Limit the amount of object storage data cached on local SSD.
Cloud object storage such as AWS S3 is slow relative to local storage such as SSD. The performance of kdb+ when working with S3 can be improved by caching S3 data. Each query to S3 has a financial cost; caching the resulting data can help to reduce it.
Multiple kdb+ instances using the same HDB (historical database) should share a cache area, the base of which is to be specified in environment variable
Kdb+ writes temporary files under this directory and will require write permission to do so
Kxreaper continously monitors file access within this directory, and maintains a limit on the space used, by deleting files according to a LRU (least recently used) algorithm. Any file moved into this directory becomes a candidate for deletion as this is a scratch area for exclusive use by kdb+.
Files written by kdb+ in this area initially have the form
filename$ and are automatically moved by kdb+ to their final filename on completion of writing. Kxreaper is notified by the OS of this addition and, if the space used then exceeds the configured limit, deletes least-recently-used files to bring the space used within the limit again.
Kxreaper may be started as a daemon. It takes two arguments:
- the cache root path
- an integer representing the size to limit the cache to in MB
Here it is started as a daemon with both STDOUT and STDERR redirected to the system log
kxreaper $KX_S3_CACHE_PATH 5000 2>&1 | logger &
and the log may be viewed via
sudo tail /var/log/syslog
On startup, Kxreaper scan the directory and if the sum of the file sizes exceeds the configured limit, deletes the oldest files until within the limit again.

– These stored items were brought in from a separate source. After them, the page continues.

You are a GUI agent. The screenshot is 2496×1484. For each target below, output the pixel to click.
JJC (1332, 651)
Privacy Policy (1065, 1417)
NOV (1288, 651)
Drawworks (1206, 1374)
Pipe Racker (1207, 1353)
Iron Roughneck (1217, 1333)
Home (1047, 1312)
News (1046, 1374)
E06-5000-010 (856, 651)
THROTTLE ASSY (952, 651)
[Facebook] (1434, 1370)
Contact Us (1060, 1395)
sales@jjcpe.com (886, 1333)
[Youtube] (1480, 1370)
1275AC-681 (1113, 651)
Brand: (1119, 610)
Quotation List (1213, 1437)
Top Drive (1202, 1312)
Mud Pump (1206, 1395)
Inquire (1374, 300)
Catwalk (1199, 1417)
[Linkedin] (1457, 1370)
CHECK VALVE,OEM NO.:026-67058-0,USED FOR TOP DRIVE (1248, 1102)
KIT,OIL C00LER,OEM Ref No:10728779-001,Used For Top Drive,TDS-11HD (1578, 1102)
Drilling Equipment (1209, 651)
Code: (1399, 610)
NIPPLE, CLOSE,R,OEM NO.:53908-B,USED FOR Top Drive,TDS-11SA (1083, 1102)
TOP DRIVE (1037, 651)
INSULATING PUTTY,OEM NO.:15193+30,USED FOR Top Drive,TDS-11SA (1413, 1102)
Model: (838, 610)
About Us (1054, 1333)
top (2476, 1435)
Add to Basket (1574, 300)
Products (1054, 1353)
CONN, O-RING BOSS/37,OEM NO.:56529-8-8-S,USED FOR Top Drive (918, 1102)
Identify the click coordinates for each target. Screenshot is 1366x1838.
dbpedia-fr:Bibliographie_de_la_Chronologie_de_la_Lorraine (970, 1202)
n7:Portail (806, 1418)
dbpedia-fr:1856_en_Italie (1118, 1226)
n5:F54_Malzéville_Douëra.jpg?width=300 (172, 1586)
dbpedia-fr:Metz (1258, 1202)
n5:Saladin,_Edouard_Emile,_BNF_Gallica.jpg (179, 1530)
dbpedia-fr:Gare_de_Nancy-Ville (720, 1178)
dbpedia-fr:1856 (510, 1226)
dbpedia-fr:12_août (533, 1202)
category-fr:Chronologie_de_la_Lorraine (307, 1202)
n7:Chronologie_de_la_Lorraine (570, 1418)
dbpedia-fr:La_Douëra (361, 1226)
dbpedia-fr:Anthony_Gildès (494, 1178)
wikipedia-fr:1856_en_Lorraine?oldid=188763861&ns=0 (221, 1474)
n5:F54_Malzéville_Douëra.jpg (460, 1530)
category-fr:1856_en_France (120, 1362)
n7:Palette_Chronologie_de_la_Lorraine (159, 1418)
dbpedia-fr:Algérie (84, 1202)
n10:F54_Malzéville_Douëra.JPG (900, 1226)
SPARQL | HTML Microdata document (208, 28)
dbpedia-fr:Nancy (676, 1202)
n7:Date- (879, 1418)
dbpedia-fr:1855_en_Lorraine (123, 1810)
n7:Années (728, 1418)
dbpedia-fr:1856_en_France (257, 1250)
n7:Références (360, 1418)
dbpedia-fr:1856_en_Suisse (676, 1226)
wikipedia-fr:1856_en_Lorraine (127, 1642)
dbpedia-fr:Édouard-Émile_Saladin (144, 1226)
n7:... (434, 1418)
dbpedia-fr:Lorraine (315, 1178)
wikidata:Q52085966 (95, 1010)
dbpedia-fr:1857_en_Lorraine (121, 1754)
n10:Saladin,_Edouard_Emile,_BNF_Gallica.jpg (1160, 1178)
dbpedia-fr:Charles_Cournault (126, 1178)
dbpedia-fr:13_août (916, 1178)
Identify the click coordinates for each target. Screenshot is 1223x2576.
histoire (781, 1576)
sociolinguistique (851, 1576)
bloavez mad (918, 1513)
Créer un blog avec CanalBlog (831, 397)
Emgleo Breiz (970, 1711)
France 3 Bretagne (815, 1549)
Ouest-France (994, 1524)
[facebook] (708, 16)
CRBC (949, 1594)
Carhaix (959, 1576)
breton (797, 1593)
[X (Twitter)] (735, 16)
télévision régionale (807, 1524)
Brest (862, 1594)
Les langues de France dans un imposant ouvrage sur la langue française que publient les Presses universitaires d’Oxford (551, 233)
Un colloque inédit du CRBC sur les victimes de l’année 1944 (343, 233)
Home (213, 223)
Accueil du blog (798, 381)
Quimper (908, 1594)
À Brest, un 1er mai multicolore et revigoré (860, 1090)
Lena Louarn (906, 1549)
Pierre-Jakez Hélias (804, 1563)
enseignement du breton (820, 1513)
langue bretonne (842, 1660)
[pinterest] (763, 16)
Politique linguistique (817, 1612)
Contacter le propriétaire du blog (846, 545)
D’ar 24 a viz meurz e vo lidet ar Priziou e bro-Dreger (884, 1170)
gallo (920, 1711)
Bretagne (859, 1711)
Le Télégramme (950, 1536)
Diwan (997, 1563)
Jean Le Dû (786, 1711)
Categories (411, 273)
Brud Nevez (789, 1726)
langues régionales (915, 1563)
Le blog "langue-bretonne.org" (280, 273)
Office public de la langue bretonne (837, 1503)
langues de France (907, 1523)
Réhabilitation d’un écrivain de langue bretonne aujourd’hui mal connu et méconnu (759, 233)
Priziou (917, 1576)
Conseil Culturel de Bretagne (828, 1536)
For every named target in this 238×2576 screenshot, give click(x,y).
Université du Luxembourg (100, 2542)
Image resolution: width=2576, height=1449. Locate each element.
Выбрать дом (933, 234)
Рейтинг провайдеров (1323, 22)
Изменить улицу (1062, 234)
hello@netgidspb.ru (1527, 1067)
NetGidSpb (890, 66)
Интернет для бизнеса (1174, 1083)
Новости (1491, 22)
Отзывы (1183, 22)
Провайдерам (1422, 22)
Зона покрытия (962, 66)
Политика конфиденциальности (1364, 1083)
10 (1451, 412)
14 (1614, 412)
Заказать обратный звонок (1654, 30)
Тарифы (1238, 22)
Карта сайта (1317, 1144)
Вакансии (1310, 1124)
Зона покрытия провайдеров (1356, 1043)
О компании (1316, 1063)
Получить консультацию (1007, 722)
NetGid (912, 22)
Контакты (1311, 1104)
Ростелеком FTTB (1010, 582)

In case Kxreaper gets out of sync with the filesystem, for example due to manual deletions of cache files, a rescan can be triggered manually by sending the Kxreaper process a SIGHUP. Should Kxreaper become too slow to process disk notifications, it will rescan automatically.
If you observe the error
inotify_init: Too many open files
check the values in
/proc/sys/fs/inotify/max_queued_events /proc/sys/fs/inotify/max_user_instances /proc/sys/fs/inotify/max_user_watches
and if necessary update them to larger values to accommodate the number of files that might need to be cached. e.g.
echo 8192 >> /proc/sys/fs/inotify/max_user_instances echo 8192 >> /proc/sys/fs/inotify/max_user_watches
If the environment variable
KX_CACHE_REAPER_TRACE is set, Kxreaper prints tracing info when processing events.
To simply test the reaping of files
- start the Kxreaper process
- use the
test/populateCache.shscript to generate a sequence of files
For a more complex test, rather than use
populateCache.sh, run a set of kdb+ processes that query S3-based data.